Cementos Molins has been celebrating the first anniversary this week of its alternative raw materials unit at its Sant Vicenç dels Horts plant near Barcelona. It has processed 75,000t of waste since September 2022 when the site started up. More is yet to come as the unit has a production capacity of up to 200,000t/yr. The facility receives waste in coarse, granular, powder and sludge formats. Waste from concrete plants is crushed and screened to produce recycled aggregate. Industrial and construction waste is dosed and homogenised to produce alternative raw materials for cement production.

Global Cement Weekly has covered construction and demolition waste (CDW) a couple of times already so far in 2023. A number of cement producers are investing in the sector - including Holcim, Heidelberg Materials, CRH, Cemex – by developing technology, buying up other companies, setting up internal CDW divisions and so on. Holcim and Heidelberg Materials have been the more obviously active participants over the past six months based on media coverage. In September 2023 Holcim France commissioned the Saint-Laurent-de-Mûre alternative raw materials plant and Holcim Group invested in Neustark, a company promoting technology to sequester CO2 in CDW. In August 2023 Lafarge Canada also completed the first stage of a pilot project to use CDW in cement production at its St. Constant plant in Quebec. Heidelberg Materials meanwhile announced in October 2023 that a forthcoming upgrade to its Górażdże cement plant in Poland would include a new CDW recycling unit and in September 2023 it launched a CDW division for its subsidiary Hanson UK.

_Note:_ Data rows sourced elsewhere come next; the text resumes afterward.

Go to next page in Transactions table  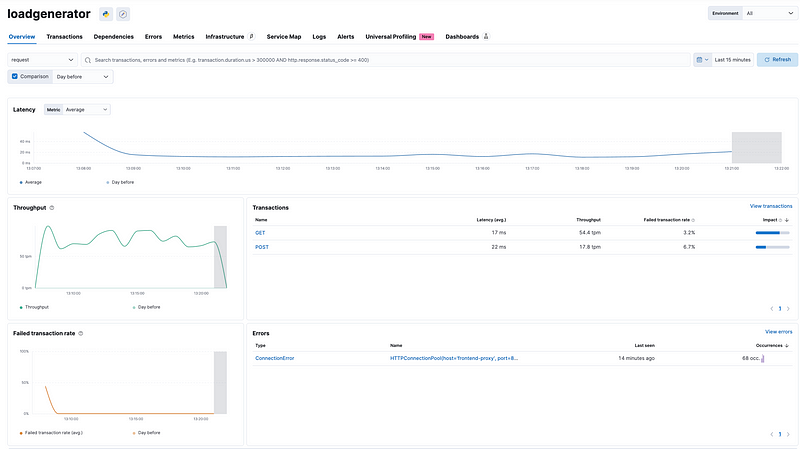click(788, 309)
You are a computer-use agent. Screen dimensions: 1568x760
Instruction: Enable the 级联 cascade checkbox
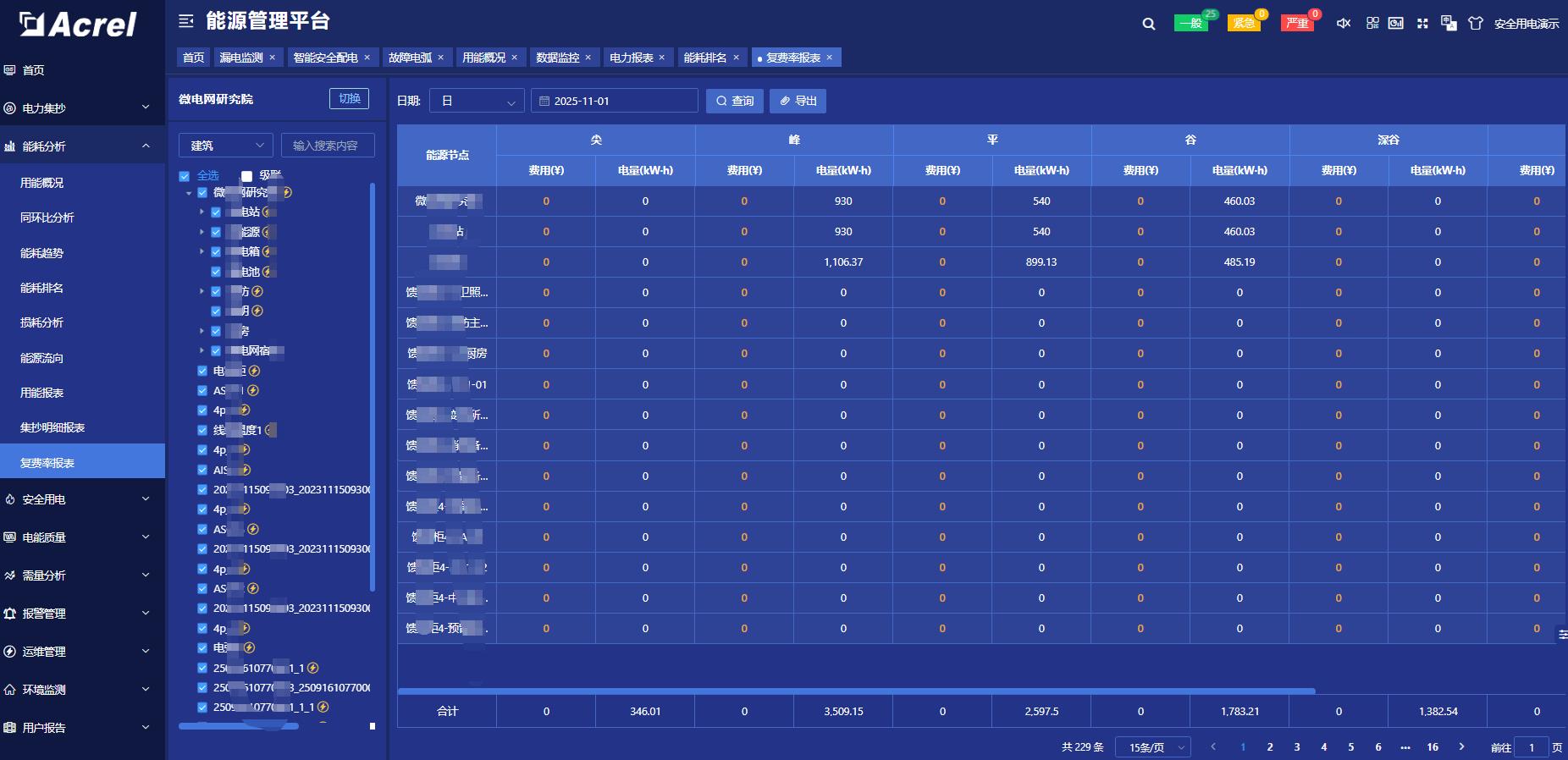pos(246,176)
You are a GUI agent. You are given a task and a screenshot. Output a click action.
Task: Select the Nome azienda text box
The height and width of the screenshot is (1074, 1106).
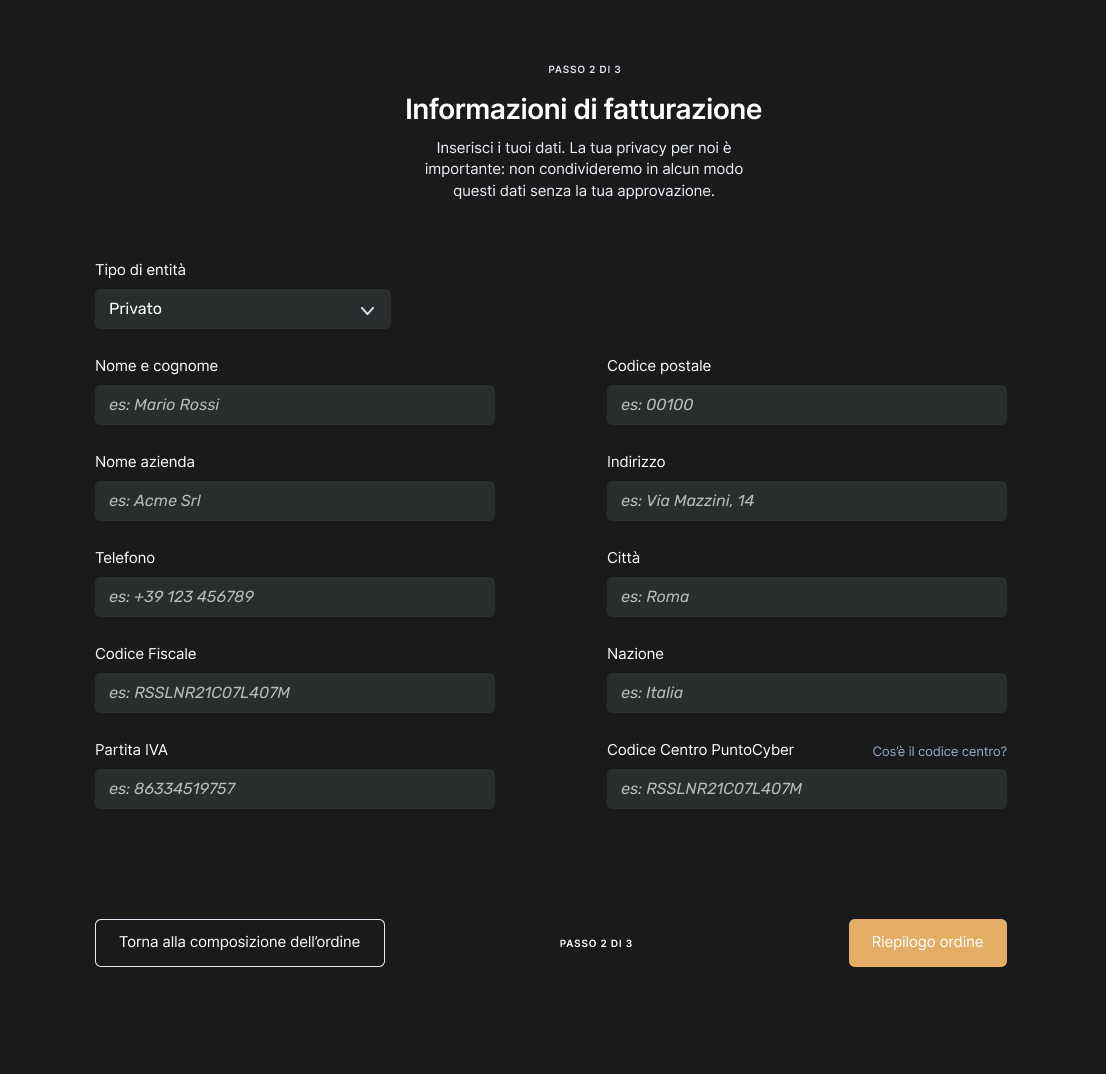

Previously we have described how the European Union (EU) has set recovery targets for CDW. However, McKinsey & Company published research in March 2023 setting out the economic case for cement and concrete companies looking at CDW. It estimated that “an increased adoption of circular technologies could be linked to the emergence of new financial net-value pools worth up to roughly Euro110bn by 2050.” It is not a certainty and there is risk involved, but adopting circular practices is one way to reduce this risk. It then went on to predict that recirculating materials and minerals could generate nearly Euro80bn/yr in earnings before interest, taxation, depreciation and amortisation (EBITDA) for the cement and concrete sectors by 2050. The biggest portion of this could come from using CDW in various ways such as a clinker replacement or as an aggregate in concrete production, or the use of unhydrated cement ‘fines.’ Capturing and using CO2 and increasing alternative fuels (AF) substitution rates would have a financial impact but not to the same scale.
Graph 1: CO2 abatement cost via circular technologies for cement and concrete sectors. Source: McKinsey & Company.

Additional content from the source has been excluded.